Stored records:
- - - - - - -

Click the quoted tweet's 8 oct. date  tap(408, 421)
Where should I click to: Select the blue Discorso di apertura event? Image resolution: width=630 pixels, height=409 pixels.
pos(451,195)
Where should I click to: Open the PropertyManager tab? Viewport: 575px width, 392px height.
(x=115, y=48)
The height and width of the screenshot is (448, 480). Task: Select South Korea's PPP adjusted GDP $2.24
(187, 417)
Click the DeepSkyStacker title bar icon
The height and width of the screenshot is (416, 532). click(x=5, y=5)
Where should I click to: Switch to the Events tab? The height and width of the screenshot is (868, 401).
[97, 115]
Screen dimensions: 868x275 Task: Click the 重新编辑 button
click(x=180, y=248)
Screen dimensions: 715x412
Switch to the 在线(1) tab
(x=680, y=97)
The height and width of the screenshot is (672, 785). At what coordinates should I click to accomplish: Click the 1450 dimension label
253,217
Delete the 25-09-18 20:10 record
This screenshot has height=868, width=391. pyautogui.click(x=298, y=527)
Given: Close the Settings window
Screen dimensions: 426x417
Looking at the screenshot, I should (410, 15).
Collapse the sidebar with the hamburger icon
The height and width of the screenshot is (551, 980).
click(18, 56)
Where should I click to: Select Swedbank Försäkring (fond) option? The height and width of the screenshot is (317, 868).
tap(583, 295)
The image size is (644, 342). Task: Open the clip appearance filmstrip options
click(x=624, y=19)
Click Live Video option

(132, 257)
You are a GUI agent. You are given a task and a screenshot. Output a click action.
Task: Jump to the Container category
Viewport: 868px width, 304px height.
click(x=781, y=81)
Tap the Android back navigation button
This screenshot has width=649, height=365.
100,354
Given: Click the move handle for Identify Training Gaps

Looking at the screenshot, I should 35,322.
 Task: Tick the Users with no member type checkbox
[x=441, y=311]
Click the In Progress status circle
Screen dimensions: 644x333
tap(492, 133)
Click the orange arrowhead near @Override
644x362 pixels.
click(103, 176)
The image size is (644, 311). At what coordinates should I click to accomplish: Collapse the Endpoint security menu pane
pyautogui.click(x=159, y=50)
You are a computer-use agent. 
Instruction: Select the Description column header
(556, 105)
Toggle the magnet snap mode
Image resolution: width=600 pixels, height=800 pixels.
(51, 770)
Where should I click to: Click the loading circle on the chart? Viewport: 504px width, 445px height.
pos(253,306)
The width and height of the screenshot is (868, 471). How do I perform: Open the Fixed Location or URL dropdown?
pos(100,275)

- - - - - - -

[EXERCISE REQUIREMENTS]:
For each line in the records that contains the word "agent", make a copy.

[YOUR SOLUTION]:
You are a GUI agent. You are given a task and a screenshot. Output a click action.
You are a computer-use agent. 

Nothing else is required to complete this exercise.